Dem Ford Mondeo Hybrid, der selbstfahrend seine Runden auf dem Campus der TU Graz dreht, sieht man sofort an, dass er ein Forschungsfahrzeug ist. Die Sensoren, deren Daten in einem Computer im Wagen grafisch dargestellt werden können, sind auffällig montiert – nicht nur für einen guten Überblick, sondern auch um schnell getauscht werden zu können. Im Heck ist eine Rechnerlandschaft untergebracht, die manchen Nerd schnappatmen lässt.

Dieser Ford Mondeo fährt autonom am Campus der TU in Graz.
Foto: Guido Gluschitsch

Der selbstfahrende Versuchsträger ist nur einer von mehreren, der bei Europas größtem Forschungszentrum für virtuelle Fahrzeugentwicklung in Graz, Virtual Vehicle Research, unterwegs ist. Es gibt auch elektrisch angetriebene Fahrzeuge, so groß wie eine bessere Steige mit vier Rädern, in der die Rechner stecken und die Standardisierte Steckplätze für Sensoren haben, die so getestet werden können – überall auf der Welt, weil das Gefährt so kompakt ist.

Die Reste eines Corsa

Eher recht schwer zu transportieren – und wir hoffen, die Computernerds haben sich inzwischen derfangen – ist der Opel Corsa, der sich im Hauptgebäude von Virtual Vehicle befindet.
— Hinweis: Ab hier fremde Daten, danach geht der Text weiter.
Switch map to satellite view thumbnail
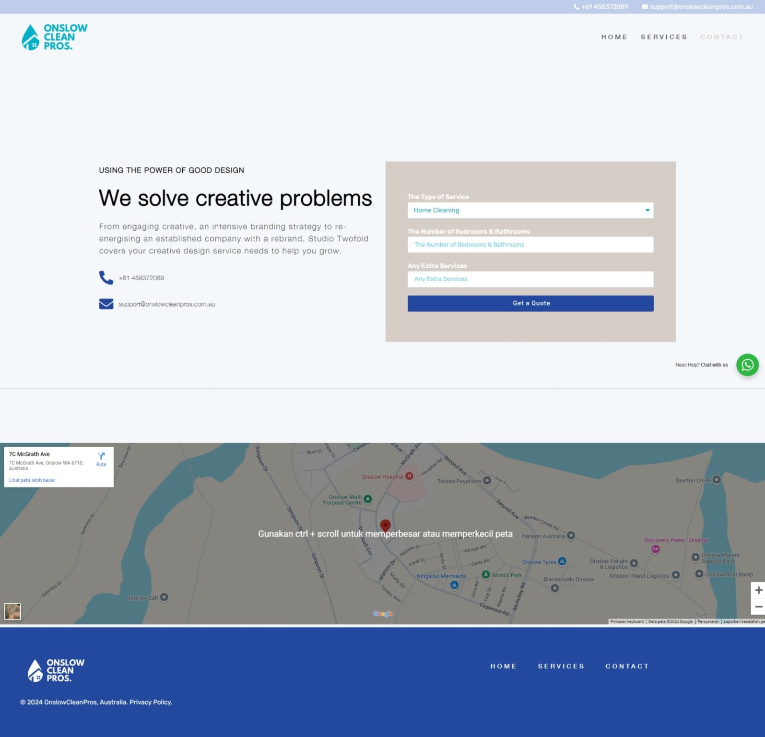This screenshot has width=765, height=737. tap(12, 611)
Obwohl, um zu erkennen, dass es sich hierbei um einen Corsa handelt, muss man eher Autonarr als Computerexperte sein. Vom Corsa ist nämlich kaum noch was da. Lediglich jene Teile, die dafür entscheidend sind, dass sich der Fahrer in einem echten Auto wähnt, gibt es noch. Also kein Motor, keine Räder, hinter dem Fahrersitz ist er abgeschnitten. Dafür steht er auf vier elektronisch gesteuerten Stempeln, die das Gehäuse bewegen, um die Simulation perfekt zu machen.
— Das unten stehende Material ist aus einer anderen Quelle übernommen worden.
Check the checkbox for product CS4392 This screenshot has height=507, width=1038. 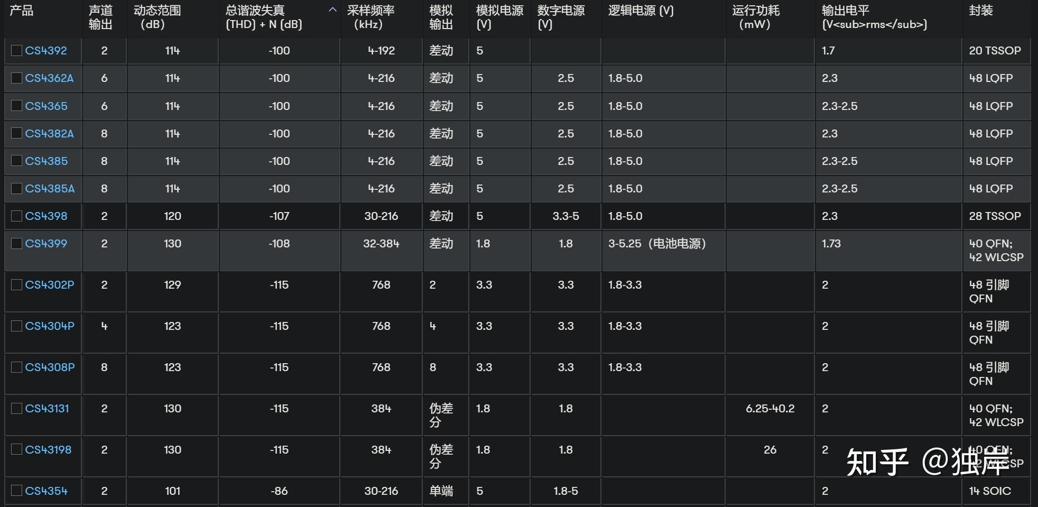tap(16, 50)
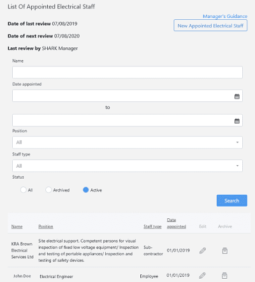This screenshot has width=255, height=282.
Task: Select the Active status radio button
Action: 85,189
Nein, die Simulation wird eigentlich erst durch das perfekt, was der Autonarr Bildschirm nennen würde. Mehrere Projektoren spielen auf einer riesigen Leinwand eine virtuelle Stadt ein, sodass man vom Fahrersitz aus gar nichts anderes mehr sehen kann als ebendiese Illusion.
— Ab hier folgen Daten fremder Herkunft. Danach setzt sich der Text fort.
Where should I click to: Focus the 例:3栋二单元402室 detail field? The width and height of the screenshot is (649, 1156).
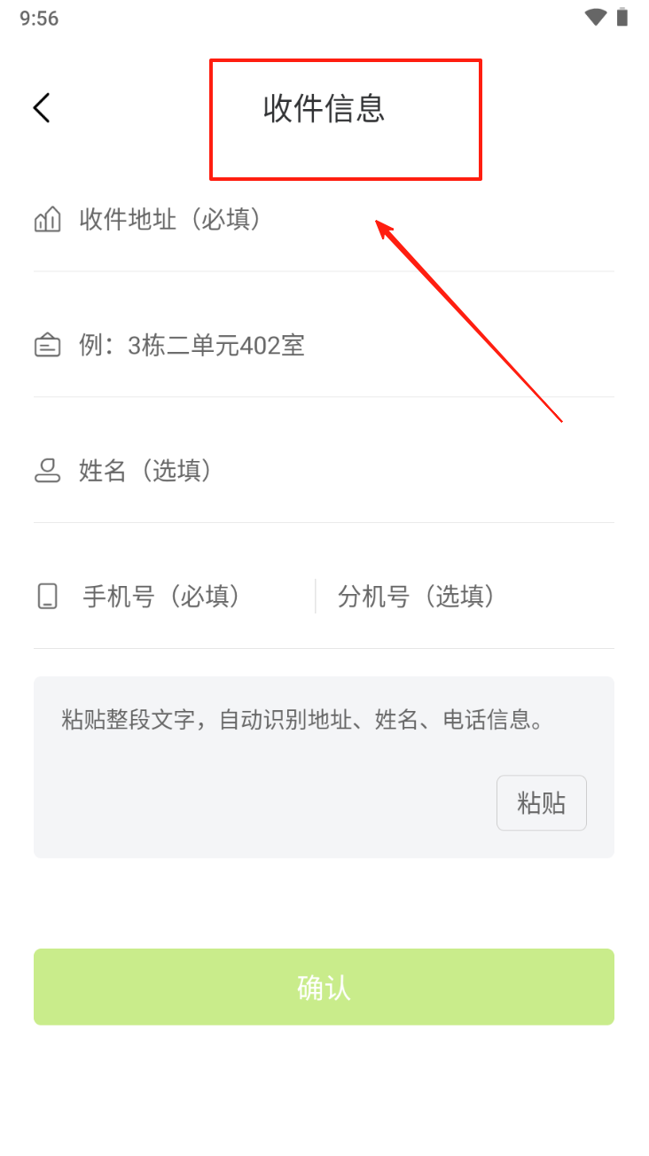point(324,345)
So sieht das Potemkin’sche Dorf in einer perfekten Simulation für den Fahrer im Drive Lab von Virtual Vehicle Research in Graz aus.
Foto: Guido Gluschitsch

Mit diesem Fahr-, nein, Steh- und Rumpelzeug, können gefahrlos Fahrten und Verkehrssituationen simuliert werden. Dabei geht es aber nicht um ein Spiel, sondern darum, herauszufinden, wie Menschen bei ebendiesen Aufgaben reagieren.

Was man noch nicht sieht, sind die Sensoren, die verbaut sind, die den Fahrer beobachten.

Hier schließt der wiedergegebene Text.